May 23, 2015

Butterfinger Cookies & Cookie Science Experimentation

My friend is an incredible baker, and her butterfinger cookies are AMAZING. I bought some from her back in the fall when she had a fundraiser, and I gave them to my brother. His reaction was priceless, and I knew that I had to make something that made people react that way --- I needed a perfect cookie recipe. 

I posted a browned butter chocolate chip cookie recipe a while back, but browning butter is kind of an annoying process (you have to brown it, then add ice cubes and wait for it to cool, and blah blah blah). I wanted to make a good cookie that didn't require that step, so after watching a TED Talk video (#nerdalert) and reading several articles, I had an idea of what certain ingredients/steps influenced the outcome (the cookie), and wanted to experiment myself.

IMPORTANT TIP: always use butter that's been softened to room temperature and an egg that's been sitting at room temperature! 
so for the first experiment, I baked a few cookies immediately after making the dough. 

I took chunks of cookie dough and rolled them all into balls. I flattened all of them except for the middle one (one of my greatest fears when baking is that the cookies are going to puff up and not flatten out --- i do not like cake-y cookies :P)
flattened out: they seemed crispier and less chewy (no cracks on top)
not flattened out: I kept this rolled up as a ball and it did flatten out! the edges seemed to be slightly taller than the center (very slightly) and there were cracks. Also, since the cookie had to flatten out itself, I think it retained a bit of softness/moisture and wasn't as "crispy".

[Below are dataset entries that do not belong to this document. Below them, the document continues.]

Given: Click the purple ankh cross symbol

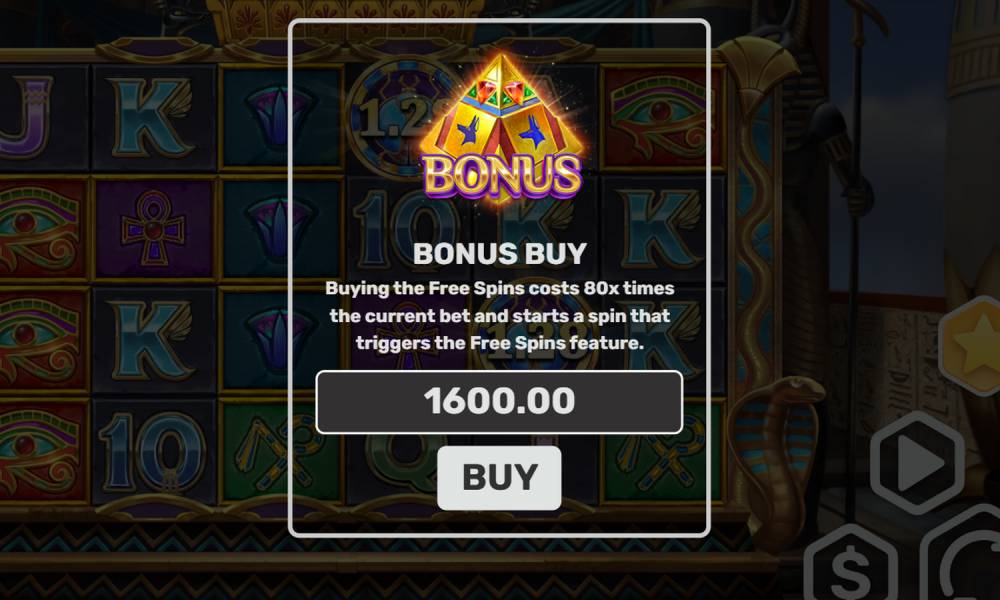Looking at the screenshot, I should pos(153,228).
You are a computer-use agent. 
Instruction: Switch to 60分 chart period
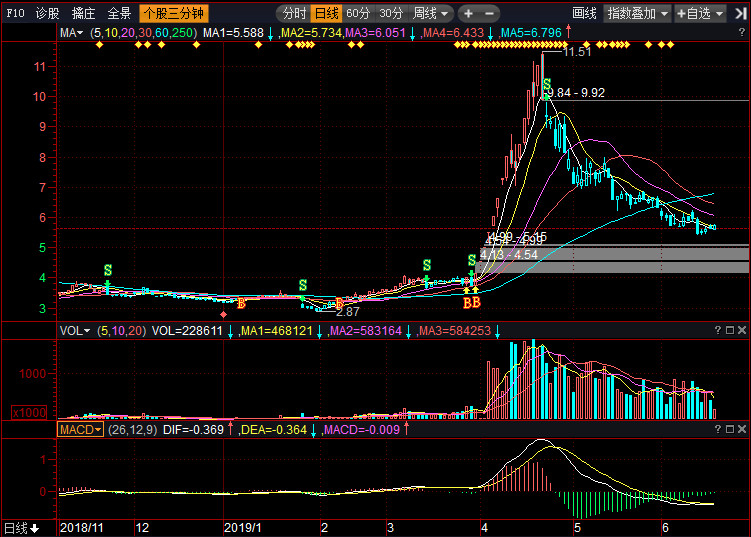[358, 14]
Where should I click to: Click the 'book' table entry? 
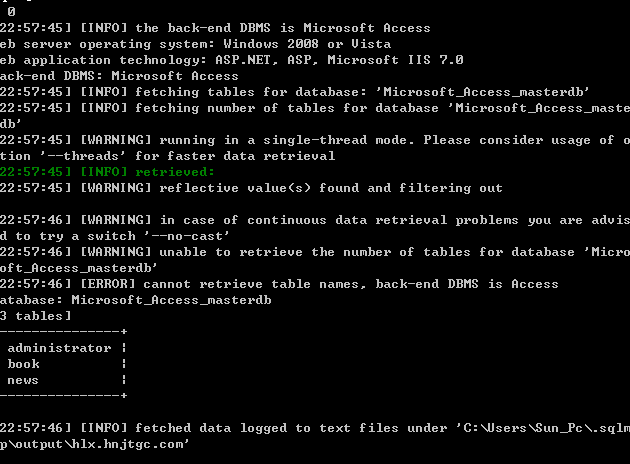click(x=23, y=364)
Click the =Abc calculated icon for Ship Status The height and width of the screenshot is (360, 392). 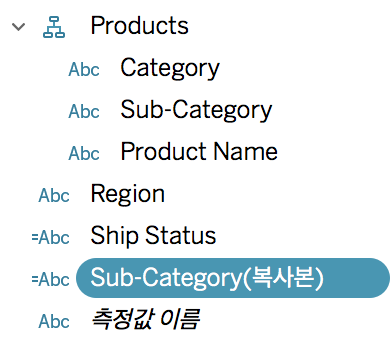(51, 238)
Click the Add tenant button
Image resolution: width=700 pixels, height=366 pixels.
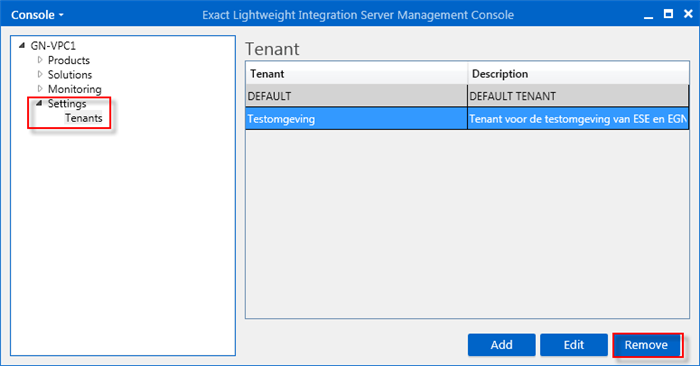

i took the leftover dough and rolled it up into a log (this dough is not sticky at all! it's very easy to handle), wrapped it well with wax paper and cling wrap, and refrigerated it.

for the second test, I refrigerated the dough for about 2 hours. I sliced four slices, but took one slice and rolled it into a ball:
the one that was rolled into a ball looked the best!it had the cracks and felt slightly chewier and less crispy than the ones that were simply sliced. so my take away: keep the cookies rolled into a ball!

third experiment: cast iron skillet

I flattened the cookie dough into a greased cast iron skillet. I baked for the same amount of time as the other cookies in the above tray and when I took it out, the cookie dough looked like it was about to overflow from the skillet! However, after letting it cool, it quickly deflated and settled.

Recipe: Butterfinger Cookies

3/4 cup of butter, softened at room temperature
1 cup of brown sugar, packed
1/4 cup of granulated sugar

1 egg
2 tsp vanilla extract

2 cups of flour
2 tsp of corn starch
1 tsp of baking soda
1/2 tsp of salt

1 cup (or more) of chopped butterfinger candy bars


1. Cream the butter for a minute. Add the sugars and cream until fluffy (about 3-4 minutes)
2. Add the egg and vanilla; mix for another minute.
3. Sift the dry ingredients in a separate bowl.
4. Add the dry ingredients into the butter mixture. Mix to incorporate, but don't overmix!
5. Fold in the chopped butterfinger bars. 
6. Refrigerate and bake later, or preheat the oven to 350*F and roll the cookie dough into even sized balls.
7. Bake for 8-10 minutes. Let cool for a minute on the baking sheet before transferring to a cooling rack.